[A block of data]

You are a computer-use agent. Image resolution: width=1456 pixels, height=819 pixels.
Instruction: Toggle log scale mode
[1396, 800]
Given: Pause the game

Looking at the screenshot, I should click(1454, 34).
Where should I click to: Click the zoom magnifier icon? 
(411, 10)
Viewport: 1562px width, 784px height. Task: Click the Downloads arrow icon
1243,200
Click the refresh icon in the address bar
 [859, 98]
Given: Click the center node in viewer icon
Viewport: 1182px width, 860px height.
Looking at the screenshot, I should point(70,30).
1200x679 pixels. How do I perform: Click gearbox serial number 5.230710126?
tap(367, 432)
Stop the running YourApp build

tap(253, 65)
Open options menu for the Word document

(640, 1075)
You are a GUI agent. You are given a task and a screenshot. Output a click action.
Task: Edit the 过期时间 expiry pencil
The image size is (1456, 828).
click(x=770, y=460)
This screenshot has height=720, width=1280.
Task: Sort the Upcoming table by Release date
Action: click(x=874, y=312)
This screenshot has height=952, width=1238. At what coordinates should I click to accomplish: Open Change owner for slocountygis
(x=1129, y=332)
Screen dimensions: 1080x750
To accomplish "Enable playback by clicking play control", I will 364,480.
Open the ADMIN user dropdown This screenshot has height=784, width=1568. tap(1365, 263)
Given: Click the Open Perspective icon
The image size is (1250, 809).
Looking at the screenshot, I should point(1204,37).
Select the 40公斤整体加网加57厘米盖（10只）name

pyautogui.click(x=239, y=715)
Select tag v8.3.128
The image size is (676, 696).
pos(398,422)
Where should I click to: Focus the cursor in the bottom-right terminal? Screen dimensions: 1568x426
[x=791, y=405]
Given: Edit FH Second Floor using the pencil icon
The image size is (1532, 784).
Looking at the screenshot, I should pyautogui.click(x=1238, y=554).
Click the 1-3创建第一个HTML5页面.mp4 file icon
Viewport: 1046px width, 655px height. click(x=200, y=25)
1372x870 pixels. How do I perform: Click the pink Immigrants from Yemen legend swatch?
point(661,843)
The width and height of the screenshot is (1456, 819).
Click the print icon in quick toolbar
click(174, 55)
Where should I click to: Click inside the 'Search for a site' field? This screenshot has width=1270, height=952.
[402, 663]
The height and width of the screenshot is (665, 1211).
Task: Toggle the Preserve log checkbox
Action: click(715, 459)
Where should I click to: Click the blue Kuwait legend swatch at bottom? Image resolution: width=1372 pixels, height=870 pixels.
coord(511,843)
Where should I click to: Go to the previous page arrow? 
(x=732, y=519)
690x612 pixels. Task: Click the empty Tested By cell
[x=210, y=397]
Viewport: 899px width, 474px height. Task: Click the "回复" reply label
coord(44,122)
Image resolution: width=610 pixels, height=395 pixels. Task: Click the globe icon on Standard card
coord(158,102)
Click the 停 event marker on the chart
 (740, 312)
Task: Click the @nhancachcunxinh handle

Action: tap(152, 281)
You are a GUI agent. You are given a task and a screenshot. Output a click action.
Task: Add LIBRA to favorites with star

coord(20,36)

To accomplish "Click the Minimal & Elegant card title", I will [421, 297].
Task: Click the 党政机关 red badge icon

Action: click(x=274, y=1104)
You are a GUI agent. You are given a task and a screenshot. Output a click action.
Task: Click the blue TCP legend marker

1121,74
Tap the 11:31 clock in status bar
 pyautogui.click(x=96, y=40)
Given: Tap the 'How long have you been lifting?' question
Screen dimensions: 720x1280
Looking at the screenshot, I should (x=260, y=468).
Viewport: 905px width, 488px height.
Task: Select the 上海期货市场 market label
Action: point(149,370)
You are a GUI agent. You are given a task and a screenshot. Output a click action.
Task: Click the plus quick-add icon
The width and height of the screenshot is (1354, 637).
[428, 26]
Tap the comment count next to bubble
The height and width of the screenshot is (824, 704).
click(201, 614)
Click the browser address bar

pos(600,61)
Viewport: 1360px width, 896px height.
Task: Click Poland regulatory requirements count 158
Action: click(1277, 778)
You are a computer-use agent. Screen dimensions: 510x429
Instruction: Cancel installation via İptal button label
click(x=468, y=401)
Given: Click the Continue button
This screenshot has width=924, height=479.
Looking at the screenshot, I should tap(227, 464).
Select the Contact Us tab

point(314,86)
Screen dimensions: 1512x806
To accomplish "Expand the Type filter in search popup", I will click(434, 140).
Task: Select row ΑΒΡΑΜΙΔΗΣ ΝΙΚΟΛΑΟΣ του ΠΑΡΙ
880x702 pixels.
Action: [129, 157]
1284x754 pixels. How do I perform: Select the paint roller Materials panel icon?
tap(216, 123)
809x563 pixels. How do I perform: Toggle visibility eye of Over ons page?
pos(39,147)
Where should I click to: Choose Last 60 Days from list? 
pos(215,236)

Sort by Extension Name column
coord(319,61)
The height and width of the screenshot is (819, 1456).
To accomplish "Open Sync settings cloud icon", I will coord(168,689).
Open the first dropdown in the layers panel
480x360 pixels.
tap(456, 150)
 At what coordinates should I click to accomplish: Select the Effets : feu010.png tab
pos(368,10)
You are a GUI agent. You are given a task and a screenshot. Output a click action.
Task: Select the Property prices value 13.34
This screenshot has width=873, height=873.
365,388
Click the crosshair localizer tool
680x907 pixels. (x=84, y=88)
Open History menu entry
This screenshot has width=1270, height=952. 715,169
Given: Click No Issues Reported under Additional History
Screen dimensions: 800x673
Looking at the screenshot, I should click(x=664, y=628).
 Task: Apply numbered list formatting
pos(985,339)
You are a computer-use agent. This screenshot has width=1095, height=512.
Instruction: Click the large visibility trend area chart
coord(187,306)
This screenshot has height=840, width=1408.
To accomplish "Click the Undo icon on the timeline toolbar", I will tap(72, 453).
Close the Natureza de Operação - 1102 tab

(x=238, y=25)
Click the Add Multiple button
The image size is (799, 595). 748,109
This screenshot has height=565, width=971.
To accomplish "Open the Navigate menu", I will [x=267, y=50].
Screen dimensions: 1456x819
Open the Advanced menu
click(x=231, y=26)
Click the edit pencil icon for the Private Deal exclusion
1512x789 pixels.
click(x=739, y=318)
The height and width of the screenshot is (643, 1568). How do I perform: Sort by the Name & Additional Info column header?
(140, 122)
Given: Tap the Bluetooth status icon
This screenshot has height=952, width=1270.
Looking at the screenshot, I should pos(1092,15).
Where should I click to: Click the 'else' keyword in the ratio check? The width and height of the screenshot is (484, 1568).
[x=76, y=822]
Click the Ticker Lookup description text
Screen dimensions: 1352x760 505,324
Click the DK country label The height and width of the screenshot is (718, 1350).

### GOAL
Give the lines of the records above as a JSON list of strings, one string per line, with blank lines left out.

### REPLY TO THE EXERCISE
[
  "You are a computer-use agent. Image resolution: width=1456 pixels, height=819 pixels.",
  "Instruction: Toggle log scale mode",
  "[1396, 800]",
  "Given: Pause the game",
  "Looking at the screenshot, I should click(1454, 34).",
  "Where should I click to: Click the zoom magnifier icon? ",
  "(411, 10)",
  "Viewport: 1562px width, 784px height. Task: Click the Downloads arrow icon",
  "1243,200",
  "Click the refresh icon in the address bar",
  " [859, 98]",
  "Given: Click the center node in viewer icon",
  "Viewport: 1182px width, 860px height.",
  "Looking at the screenshot, I should point(70,30).",
  "1200x679 pixels. How do I perform: Click gearbox serial number 5.230710126?",
  "tap(367, 432)",
  "Stop the running YourApp build",
  "tap(253, 65)",
  "Open options menu for the Word document",
  "(640, 1075)",
  "You are a GUI agent. You are given a task and a screenshot. Output a click action.",
  "Task: Edit the 过期时间 expiry pencil",
  "The image size is (1456, 828).",
  "click(x=770, y=460)",
  "This screenshot has height=720, width=1280.",
  "Task: Sort the Upcoming table by Release date",
  "Action: click(x=874, y=312)",
  "This screenshot has height=952, width=1238. At what coordinates should I click to accomplish: Open Change owner for slocountygis",
  "(x=1129, y=332)",
  "Screen dimensions: 1080x750",
  "To accomplish \"Enable playback by clicking play control\", I will 364,480.",
  "Open the ADMIN user dropdown This screenshot has height=784, width=1568. tap(1365, 263)",
  "Given: Click the Open Perspective icon",
  "The image size is (1250, 809).",
  "Looking at the screenshot, I should point(1204,37).",
  "Select the 40公斤整体加网加57厘米盖（10只）name",
  "pyautogui.click(x=239, y=715)",
  "Select tag v8.3.128",
  "The image size is (676, 696).",
  "pos(398,422)",
  "Where should I click to: Focus the cursor in the bottom-right terminal? Screen dimensions: 1568x426",
  "[x=791, y=405]",
  "Given: Edit FH Second Floor using the pencil icon",
  "The image size is (1532, 784).",
  "Looking at the screenshot, I should pyautogui.click(x=1238, y=554).",
  "Click the 1-3创建第一个HTML5页面.mp4 file icon",
  "Viewport: 1046px width, 655px height. click(x=200, y=25)",
  "1372x870 pixels. How do I perform: Click the pink Immigrants from Yemen legend swatch?",
  "point(661,843)",
  "The width and height of the screenshot is (1456, 819).",
  "Click the print icon in quick toolbar",
  "click(174, 55)",
  "Where should I click to: Click inside the 'Search for a site' field? This screenshot has width=1270, height=952.",
  "[402, 663]",
  "The height and width of the screenshot is (665, 1211).",
  "Task: Toggle the Preserve log checkbox",
  "Action: click(715, 459)",
  "Where should I click to: Click the blue Kuwait legend swatch at bottom? Image resolution: width=1372 pixels, height=870 pixels.",
  "coord(511,843)",
  "Where should I click to: Go to the previous page arrow? ",
  "(x=732, y=519)",
  "690x612 pixels. Task: Click the empty Tested By cell",
  "[x=210, y=397]",
  "Viewport: 899px width, 474px height. Task: Click the \"回复\" reply label",
  "coord(44,122)",
  "Image resolution: width=610 pixels, height=395 pixels. Task: Click the globe icon on Standard card",
  "coord(158,102)",
  "Click the 停 event marker on the chart",
  " (740, 312)",
  "Task: Click the @nhancachcunxinh handle",
  "Action: tap(152, 281)",
  "You are a GUI agent. You are given a task and a screenshot. Output a click action.",
  "Task: Add LIBRA to favorites with star",
  "coord(20,36)",
  "To accomplish \"Click the Minimal & Elegant card title\", I will [421, 297].",
  "Task: Click the 党政机关 red badge icon",
  "Action: click(x=274, y=1104)",
  "You are a GUI agent. You are given a task and a screenshot. Output a click action.",
  "Task: Click the blue TCP legend marker",
  "1121,74",
  "Tap the 11:31 clock in status bar",
  " pyautogui.click(x=96, y=40)",
  "Given: Tap the 'How long have you been lifting?' question",
  "Screen dimensions: 720x1280",
  "Looking at the screenshot, I should (x=260, y=468).",
  "Viewport: 905px width, 488px height.",
  "Task: Select the 上海期货市场 market label",
  "Action: point(149,370)",
  "You are a GUI agent. You are given a task and a screenshot. Output a click action.",
  "Task: Click the plus quick-add icon",
  "The width and height of the screenshot is (1354, 637).",
  "[428, 26]",
  "Tap the comment count next to bubble",
  "The height and width of the screenshot is (824, 704).",
  "click(201, 614)",
  "Click the browser address bar",
  "pos(600,61)",
  "Viewport: 1360px width, 896px height.",
  "Task: Click Poland regulatory requirements count 158",
  "Action: click(1277, 778)",
  "You are a computer-use agent. Screen dimensions: 510x429",
  "Instruction: Cancel installation via İptal button label",
  "click(x=468, y=401)",
  "Given: Click the Continue button",
  "This screenshot has width=924, height=479.",
  "Looking at the screenshot, I should tap(227, 464).",
  "Select the Contact Us tab",
  "point(314,86)",
  "Screen dimensions: 1512x806",
  "To accomplish \"Expand the Type filter in search popup\", I will click(434, 140).",
  "Task: Select row ΑΒΡΑΜΙΔΗΣ ΝΙΚΟΛΑΟΣ του ΠΑΡΙ",
  "880x702 pixels.",
  "Action: [129, 157]",
  "1284x754 pixels. How do I perform: Select the paint roller Materials panel icon?",
  "tap(216, 123)",
  "809x563 pixels. How do I perform: Toggle visibility eye of Over ons page?",
  "pos(39,147)",
  "Where should I click to: Choose Last 60 Days from list? ",
  "pos(215,236)",
  "Sort by Extension Name column",
  "coord(319,61)",
  "The height and width of the screenshot is (819, 1456).",
  "To accomplish \"Open Sync settings cloud icon\", I will coord(168,689).",
  "Open the first dropdown in the layers panel",
  "480x360 pixels.",
  "tap(456, 150)",
  " At what coordinates should I click to accomplish: Select the Effets : feu010.png tab",
  "pos(368,10)",
  "You are a GUI agent. You are given a task and a screenshot. Output a click action.",
  "Task: Select the Property prices value 13.34",
  "This screenshot has width=873, height=873.",
  "365,388",
  "Click the crosshair localizer tool",
  "680x907 pixels. (x=84, y=88)",
  "Open History menu entry",
  "This screenshot has width=1270, height=952. 715,169",
  "Given: Click No Issues Reported under Additional History",
  "Screen dimensions: 800x673",
  "Looking at the screenshot, I should click(x=664, y=628).",
  " Task: Apply numbered list formatting",
  "pos(985,339)",
  "You are a computer-use agent. This screenshot has width=1095, height=512.",
  "Instruction: Click the large visibility trend area chart",
  "coord(187,306)",
  "This screenshot has height=840, width=1408.",
  "To accomplish \"Click the Undo icon on the timeline toolbar\", I will tap(72, 453).",
  "Close the Natureza de Operação - 1102 tab",
  "(x=238, y=25)",
  "Click the Add Multiple button",
  "The image size is (799, 595). 748,109",
  "This screenshot has height=565, width=971.",
  "To accomplish \"Open the Navigate menu\", I will [x=267, y=50].",
  "Screen dimensions: 1456x819",
  "Open the Advanced menu",
  "click(x=231, y=26)",
  "Click the edit pencil icon for the Private Deal exclusion",
  "1512x789 pixels.",
  "click(x=739, y=318)",
  "The height and width of the screenshot is (643, 1568). How do I perform: Sort by the Name & Additional Info column header?",
  "(140, 122)",
  "Given: Tap the Bluetooth status icon",
  "This screenshot has height=952, width=1270.",
  "Looking at the screenshot, I should pos(1092,15).",
  "Where should I click to: Click the 'else' keyword in the ratio check? The width and height of the screenshot is (484, 1568).",
  "[x=76, y=822]",
  "Click the Ticker Lookup description text",
  "Screen dimensions: 1352x760 505,324",
  "Click the DK country label The height and width of the screenshot is (718, 1350)."
]